Wanaka is like Queenstown's smaller, less touristy brother. Set next to another gorgous lake, there's plenty of activities to keep you busy. Make sure you take a picture of the iconic Wanaka tree and hike the Roy's Peak track for an incredible view.

Where to eat: 

Big Fig dishes up delicious plates of roast veg, fresh salads and slow cooked meats – all displayed in the cabinet at the front & you can mix and match your meal. A medium plate (1 meat and 2 sides) is $18.

Where to stay: 

Drive 15 minutes out of town and stay at Lake Hawea – this great old school lodge has hostel rooms, hotel rooms and even campervan spots out the back ($12pp). They have a buffet breakfast for $16, $5 beers, 3 budget meals to choose from for $12, laundry facilities, and the best part – open fires for you to sit by and have a nice hot chocolate at the end of the day.


Wanaka Lake - absolutely stunning!


The famous Wanaka Lake Tree


$18 lunch at Big Fig


Hot chocolate + fire = happiness


Top of the world on Roy's Peak hike

Fox and Fraz Josef are twin glaciers located on the West Coast of the island and are ideal for ice-hikes or scenic flights for those wanting get up close (and who are prepared to splash the cash). It is truly worth it though, as you can’t really gauge the sheer scale or impressiveness of the glaciers from below.

However, for those watching your wallet there are two main walks to the glacial vantage points. The walks are very clearly marked from the road, and are about an hour round trip from the carpark.
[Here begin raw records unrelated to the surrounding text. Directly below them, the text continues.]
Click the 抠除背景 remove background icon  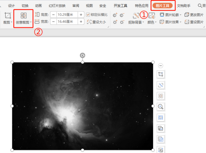[136, 19]
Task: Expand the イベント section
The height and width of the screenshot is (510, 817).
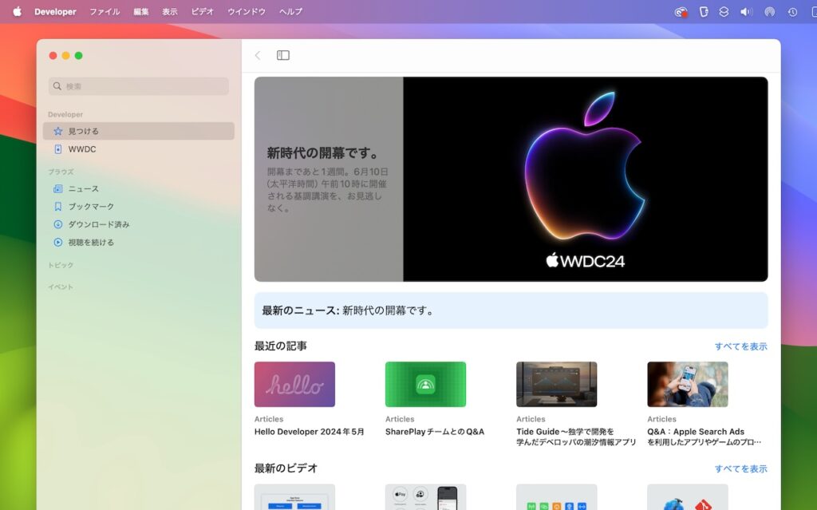Action: tap(58, 286)
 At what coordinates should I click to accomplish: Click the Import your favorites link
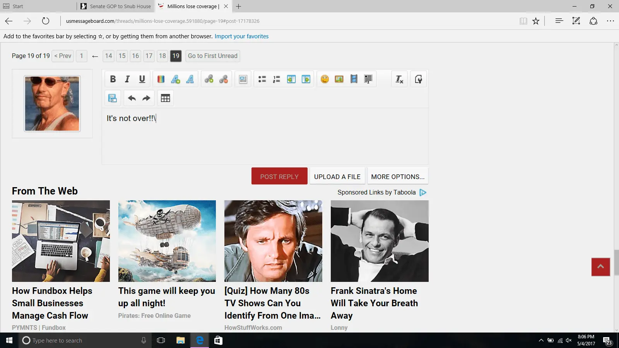click(x=241, y=36)
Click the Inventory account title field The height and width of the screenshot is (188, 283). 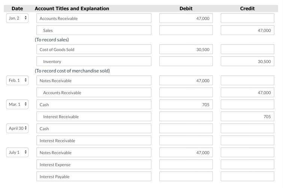coord(94,61)
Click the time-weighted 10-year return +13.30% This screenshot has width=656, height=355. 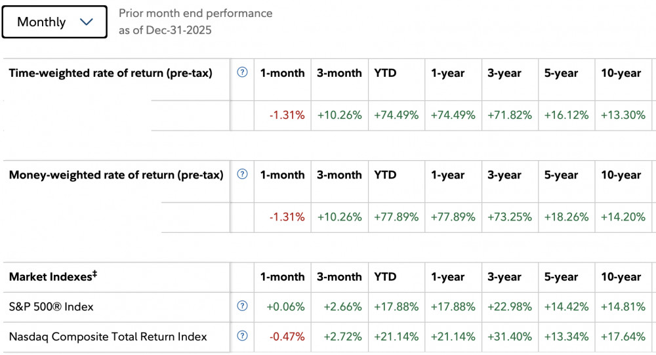pyautogui.click(x=623, y=115)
Situated right on the beach, this tiny town has plenty of character and is often visited by seals and penguins.


Where to eat:
The Empire Hotel is a must visit – ideally on a Sunday where they put on a 3-course all-you-can-eat Sunday Roast for $25. Mark the publican and all the locals are incredibly friendly, stay for a pint or two and enjoy the mining memorabilia crowding every wall – the pub opened during the gold rush in the 1800s.


Where to stay:
Top 10 Ross Beach has excellent beachfront sites for campervans, and self-contained rooms. There’s a communal kitchen, clean bathrooms and laundry facility making this the perfect stopover


Beef Wellington, mash, peas!


The Empire Hotel 

Stop in for a coffee at this beautiful Gold Rush town – head to the corner of Gibson Quay and Revell St for a tiny corner cafe which makes a mean flat white and homemade slices.

Take a stroll on the beach and see if you can spot any jade stones!

Hanmer Springs

This resort town is home to the famous for Hanmer Springs Thermal Pools and Spa, where you can relax in mineral waters naturally heated to as hot as 42 degrees. Tickets cost $24 for adults, and its definitely worth a visit.

The town itself is quaint and inviting, with plenty of restaurants and boutiques lining the streets. There are also plenty of hiking trails and seasonal ski slopes in the surrounding mountains.


Where to stay:
There is one free camping site a little outside of town, just past the Woodland Walk Recreation Reserve on Jollies Pass Road. You can find it on the Travellers App, but make sure you get there before dusk to bag a spot as it tends to get pretty busy when the sun goes down.